[SveEmitter] Implement zeroing of false lanes
This implements zeroing of false lanes for binary operations,
where instead of merging into the first operand vector (_m)
a `select` is placed on the first input vector. This approach
easily translates to the use of the `zeroing movprfx` instruction.
This patch also adds builtins for svabd, svadd, svdiv, svdivr,
svmax, svmin, svmul, svmulh, svub and svsubr.

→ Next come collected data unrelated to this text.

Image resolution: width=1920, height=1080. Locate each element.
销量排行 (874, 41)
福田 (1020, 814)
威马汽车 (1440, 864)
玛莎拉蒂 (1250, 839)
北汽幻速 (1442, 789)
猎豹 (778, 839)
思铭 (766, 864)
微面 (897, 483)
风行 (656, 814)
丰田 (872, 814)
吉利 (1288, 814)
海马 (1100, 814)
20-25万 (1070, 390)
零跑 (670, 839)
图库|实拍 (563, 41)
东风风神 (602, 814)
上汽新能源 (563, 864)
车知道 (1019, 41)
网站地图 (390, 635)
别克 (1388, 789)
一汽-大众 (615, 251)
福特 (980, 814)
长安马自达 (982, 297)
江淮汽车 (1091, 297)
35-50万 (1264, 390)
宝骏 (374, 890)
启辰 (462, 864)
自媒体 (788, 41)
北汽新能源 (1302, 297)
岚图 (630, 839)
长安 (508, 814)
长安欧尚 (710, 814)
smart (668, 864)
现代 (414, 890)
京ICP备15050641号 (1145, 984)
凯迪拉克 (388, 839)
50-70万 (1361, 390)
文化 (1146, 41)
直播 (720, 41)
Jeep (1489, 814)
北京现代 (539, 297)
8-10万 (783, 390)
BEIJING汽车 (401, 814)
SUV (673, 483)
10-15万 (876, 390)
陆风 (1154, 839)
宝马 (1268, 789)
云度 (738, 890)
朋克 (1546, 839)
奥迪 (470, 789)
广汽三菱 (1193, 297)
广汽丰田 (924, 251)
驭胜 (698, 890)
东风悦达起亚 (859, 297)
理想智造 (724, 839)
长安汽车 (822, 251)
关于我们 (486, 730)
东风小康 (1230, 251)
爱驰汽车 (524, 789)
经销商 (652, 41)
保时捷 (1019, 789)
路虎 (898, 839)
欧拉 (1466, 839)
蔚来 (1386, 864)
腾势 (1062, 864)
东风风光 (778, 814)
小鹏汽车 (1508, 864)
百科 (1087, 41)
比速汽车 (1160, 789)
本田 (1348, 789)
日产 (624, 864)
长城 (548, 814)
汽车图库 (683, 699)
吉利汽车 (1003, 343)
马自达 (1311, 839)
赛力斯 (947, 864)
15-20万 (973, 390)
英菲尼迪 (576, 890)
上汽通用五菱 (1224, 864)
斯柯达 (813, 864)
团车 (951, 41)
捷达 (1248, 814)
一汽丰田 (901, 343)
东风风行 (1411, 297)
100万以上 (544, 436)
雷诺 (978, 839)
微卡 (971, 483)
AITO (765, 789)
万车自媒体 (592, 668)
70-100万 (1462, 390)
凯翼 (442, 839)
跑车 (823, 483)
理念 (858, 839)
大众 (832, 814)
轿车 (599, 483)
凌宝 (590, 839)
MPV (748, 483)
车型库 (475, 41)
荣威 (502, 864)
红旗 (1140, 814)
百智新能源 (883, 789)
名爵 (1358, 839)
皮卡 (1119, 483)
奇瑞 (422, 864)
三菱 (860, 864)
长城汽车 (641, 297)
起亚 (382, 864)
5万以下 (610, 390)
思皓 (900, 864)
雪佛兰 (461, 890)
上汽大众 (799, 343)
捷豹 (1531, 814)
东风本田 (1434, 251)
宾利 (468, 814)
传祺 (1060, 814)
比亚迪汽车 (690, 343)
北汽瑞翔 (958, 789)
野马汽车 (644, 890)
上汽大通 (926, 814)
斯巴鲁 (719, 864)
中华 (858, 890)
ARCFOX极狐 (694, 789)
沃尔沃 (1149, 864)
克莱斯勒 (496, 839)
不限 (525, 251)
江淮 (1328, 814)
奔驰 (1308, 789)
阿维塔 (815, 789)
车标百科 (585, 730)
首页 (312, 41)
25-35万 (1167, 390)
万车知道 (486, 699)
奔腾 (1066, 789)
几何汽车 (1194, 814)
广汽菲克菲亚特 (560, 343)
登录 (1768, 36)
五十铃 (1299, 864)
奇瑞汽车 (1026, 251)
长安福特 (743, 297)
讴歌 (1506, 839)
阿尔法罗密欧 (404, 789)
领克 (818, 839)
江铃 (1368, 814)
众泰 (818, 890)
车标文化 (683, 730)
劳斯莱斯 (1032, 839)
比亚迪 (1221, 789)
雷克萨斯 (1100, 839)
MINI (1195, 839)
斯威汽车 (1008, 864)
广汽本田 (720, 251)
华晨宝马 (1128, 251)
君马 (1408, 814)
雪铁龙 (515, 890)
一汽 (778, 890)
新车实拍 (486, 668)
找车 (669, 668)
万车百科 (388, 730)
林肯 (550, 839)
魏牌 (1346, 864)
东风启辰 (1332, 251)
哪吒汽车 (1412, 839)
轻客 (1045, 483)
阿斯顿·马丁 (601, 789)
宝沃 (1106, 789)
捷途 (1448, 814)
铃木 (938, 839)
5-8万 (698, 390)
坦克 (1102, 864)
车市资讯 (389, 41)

Reviewers: SjoerdMeijer, efriedma, rovka
Reviewed By: efriedma
Tags: #clang
Differential Revision: https://reviews.llvm.org/D77593
diff --git a/clang/lib/CodeGen/CGBuiltin.cpp b/clang/lib/CodeGen/CGBuiltin.cpp
index df45fef..b2fb263 100644
--- a/clang/lib/CodeGen/CGBuiltin.cpp
+++ b/clang/lib/CodeGen/CGBuiltin.cpp
@@ -7657,6 +7657,14 @@
}
}
+ // Predicated intrinsics with _z suffix need a select w/ zeroinitializer.
+ if (TypeFlags.getMergeType() == SVETypeFlags::MergeZero) {
+ llvm::Type *OpndTy = Ops[1]->getType();
+ auto *SplatZero = Constant::getNullValue(OpndTy);
+ Function *Sel = CGM.getIntrinsic(Intrinsic::aarch64_sve_sel, OpndTy);
+ Ops[1] = Builder.CreateCall(Sel, {Ops[0], Ops[1], SplatZero});
+ }
+
Function *F = CGM.getIntrinsic(Builtin->LLVMIntrinsic, OverloadedTy);
Value *Call = Builder.CreateCall(F, Ops);
return Call;